Dataset items:
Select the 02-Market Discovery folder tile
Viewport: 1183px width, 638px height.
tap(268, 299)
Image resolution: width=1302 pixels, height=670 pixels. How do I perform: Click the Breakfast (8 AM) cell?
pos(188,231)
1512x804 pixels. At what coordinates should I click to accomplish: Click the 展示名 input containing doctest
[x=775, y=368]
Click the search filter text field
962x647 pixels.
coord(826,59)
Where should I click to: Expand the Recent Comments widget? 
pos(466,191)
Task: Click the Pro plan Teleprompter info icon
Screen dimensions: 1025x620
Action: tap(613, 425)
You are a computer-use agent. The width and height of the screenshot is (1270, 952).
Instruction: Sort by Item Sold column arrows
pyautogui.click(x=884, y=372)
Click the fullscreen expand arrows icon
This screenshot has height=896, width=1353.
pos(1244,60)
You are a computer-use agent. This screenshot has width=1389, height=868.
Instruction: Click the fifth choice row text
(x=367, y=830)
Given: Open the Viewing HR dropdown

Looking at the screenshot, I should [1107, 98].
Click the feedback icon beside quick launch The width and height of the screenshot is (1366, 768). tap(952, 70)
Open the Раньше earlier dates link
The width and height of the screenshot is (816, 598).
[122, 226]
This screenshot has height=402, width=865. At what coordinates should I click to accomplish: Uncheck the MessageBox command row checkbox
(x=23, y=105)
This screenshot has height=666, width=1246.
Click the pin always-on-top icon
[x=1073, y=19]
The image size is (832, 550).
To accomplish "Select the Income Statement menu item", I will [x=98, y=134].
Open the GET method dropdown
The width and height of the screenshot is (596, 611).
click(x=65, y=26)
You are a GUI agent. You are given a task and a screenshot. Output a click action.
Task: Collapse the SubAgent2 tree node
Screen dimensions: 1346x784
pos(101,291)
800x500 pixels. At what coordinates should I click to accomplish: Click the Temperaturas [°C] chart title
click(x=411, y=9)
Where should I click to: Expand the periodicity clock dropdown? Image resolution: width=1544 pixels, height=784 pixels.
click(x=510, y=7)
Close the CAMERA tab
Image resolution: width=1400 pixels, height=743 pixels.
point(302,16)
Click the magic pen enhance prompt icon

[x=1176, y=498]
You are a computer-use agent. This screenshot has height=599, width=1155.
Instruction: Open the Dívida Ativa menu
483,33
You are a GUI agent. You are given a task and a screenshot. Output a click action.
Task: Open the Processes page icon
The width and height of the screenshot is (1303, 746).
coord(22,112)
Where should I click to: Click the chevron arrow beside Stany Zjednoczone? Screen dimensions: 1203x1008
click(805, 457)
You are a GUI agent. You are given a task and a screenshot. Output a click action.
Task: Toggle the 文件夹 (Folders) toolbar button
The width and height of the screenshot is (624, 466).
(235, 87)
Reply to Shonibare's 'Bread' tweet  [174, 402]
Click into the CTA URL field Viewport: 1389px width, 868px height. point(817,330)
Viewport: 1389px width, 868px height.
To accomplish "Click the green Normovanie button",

DESCRIPTION OF THE TASK >>
Your answer must be the lines from the one containing "Reply to Shonibare's" through the last line of the entries, copied exactly, with no other lines.

OUTPUT FOR THIS TASK >>
Reply to Shonibare's 'Bread' tweet  [174, 402]
Click into the CTA URL field Viewport: 1389px width, 868px height. point(817,330)
Viewport: 1389px width, 868px height.
To accomplish "Click the green Normovanie button",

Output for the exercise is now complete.